── EXCERPTED DATA

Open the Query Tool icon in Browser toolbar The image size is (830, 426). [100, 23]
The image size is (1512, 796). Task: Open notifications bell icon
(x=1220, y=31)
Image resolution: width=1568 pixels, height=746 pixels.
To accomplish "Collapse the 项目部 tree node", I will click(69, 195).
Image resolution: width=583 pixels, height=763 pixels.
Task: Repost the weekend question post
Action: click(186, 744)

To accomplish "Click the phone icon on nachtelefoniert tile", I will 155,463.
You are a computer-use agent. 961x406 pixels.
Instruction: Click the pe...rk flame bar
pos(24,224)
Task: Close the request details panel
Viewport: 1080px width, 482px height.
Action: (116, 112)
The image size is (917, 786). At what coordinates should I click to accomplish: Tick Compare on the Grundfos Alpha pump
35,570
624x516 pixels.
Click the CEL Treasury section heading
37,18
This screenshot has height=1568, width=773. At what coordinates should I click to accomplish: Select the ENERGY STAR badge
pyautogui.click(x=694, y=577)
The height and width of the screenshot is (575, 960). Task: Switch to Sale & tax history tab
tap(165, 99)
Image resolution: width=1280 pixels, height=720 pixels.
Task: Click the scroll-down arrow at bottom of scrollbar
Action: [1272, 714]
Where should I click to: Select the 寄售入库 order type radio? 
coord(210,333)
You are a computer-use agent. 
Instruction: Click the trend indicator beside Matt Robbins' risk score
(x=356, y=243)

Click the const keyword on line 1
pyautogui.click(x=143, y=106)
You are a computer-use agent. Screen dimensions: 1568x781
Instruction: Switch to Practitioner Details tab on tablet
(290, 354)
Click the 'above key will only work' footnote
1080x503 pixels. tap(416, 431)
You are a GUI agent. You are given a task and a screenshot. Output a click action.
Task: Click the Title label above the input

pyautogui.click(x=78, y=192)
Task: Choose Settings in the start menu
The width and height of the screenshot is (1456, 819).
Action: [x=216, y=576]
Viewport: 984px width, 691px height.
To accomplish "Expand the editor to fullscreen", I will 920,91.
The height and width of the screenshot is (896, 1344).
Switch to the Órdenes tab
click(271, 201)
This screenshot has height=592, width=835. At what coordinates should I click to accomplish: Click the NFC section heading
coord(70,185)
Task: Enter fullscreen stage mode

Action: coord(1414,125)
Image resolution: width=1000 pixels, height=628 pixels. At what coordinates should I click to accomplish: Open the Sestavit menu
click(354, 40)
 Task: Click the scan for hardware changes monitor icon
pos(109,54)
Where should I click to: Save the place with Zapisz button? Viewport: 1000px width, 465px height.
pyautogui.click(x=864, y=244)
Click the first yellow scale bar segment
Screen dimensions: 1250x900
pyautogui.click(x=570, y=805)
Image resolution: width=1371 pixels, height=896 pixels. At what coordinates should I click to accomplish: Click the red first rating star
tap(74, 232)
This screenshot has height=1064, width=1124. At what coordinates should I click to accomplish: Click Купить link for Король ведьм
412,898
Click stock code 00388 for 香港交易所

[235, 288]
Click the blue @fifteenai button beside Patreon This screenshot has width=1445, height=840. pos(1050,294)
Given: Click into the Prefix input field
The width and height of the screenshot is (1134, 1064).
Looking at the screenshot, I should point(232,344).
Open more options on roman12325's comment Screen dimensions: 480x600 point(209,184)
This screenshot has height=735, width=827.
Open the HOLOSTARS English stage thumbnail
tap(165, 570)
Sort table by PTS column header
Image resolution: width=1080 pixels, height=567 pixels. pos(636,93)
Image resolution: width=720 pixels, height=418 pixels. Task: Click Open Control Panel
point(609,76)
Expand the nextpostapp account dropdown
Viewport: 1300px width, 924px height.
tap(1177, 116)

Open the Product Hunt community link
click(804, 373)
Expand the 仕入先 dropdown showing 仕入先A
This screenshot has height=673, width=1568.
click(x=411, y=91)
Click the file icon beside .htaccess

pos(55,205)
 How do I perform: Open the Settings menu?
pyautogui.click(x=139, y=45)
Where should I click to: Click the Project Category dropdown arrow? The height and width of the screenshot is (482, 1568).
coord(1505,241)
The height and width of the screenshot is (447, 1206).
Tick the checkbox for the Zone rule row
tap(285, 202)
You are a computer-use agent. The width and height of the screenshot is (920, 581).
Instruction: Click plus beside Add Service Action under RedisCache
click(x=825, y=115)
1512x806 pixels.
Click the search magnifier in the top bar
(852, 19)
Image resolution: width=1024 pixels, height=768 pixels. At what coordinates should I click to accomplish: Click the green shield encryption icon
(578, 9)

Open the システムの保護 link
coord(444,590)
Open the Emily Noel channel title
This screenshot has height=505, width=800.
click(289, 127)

────

- _REQUIRED WORK_
Starting at the beginning of the material and ending at the line containing "coord(210,333)", render each nonblank line as a Markdown table with the columns Row and Line, numbering the rows in order.

- _TASK OUTPUT_
| Row | Line |
|---|---|
| 1 | Open the Query Tool icon in Browser toolbar The image size is (830, 426). [100, 23] |
| 2 | The image size is (1512, 796). Task: Open notifications bell icon |
| 3 | (x=1220, y=31) |
| 4 | Image resolution: width=1568 pixels, height=746 pixels. |
| 5 | To accomplish "Collapse the 项目部 tree node", I will click(69, 195). |
| 6 | Image resolution: width=583 pixels, height=763 pixels. |
| 7 | Task: Repost the weekend question post |
| 8 | Action: click(186, 744) |
| 9 | To accomplish "Click the phone icon on nachtelefoniert tile", I will 155,463. |
| 10 | You are a computer-use agent. 961x406 pixels. |
| 11 | Instruction: Click the pe...rk flame bar |
| 12 | pos(24,224) |
| 13 | Task: Close the request details panel |
| 14 | Viewport: 1080px width, 482px height. |
| 15 | Action: (116, 112) |
| 16 | The image size is (917, 786). At what coordinates should I click to accomplish: Tick Compare on the Grundfos Alpha pump |
| 17 | 35,570 |
| 18 | 624x516 pixels. |
| 19 | Click the CEL Treasury section heading |
| 20 | 37,18 |
| 21 | This screenshot has height=1568, width=773. At what coordinates should I click to accomplish: Select the ENERGY STAR badge |
| 22 | pyautogui.click(x=694, y=577) |
| 23 | The height and width of the screenshot is (575, 960). Task: Switch to Sale & tax history tab |
| 24 | tap(165, 99) |
| 25 | Image resolution: width=1280 pixels, height=720 pixels. |
| 26 | Task: Click the scroll-down arrow at bottom of scrollbar |
| 27 | Action: [1272, 714] |
| 28 | Where should I click to: Select the 寄售入库 order type radio?  |
| 29 | coord(210,333) |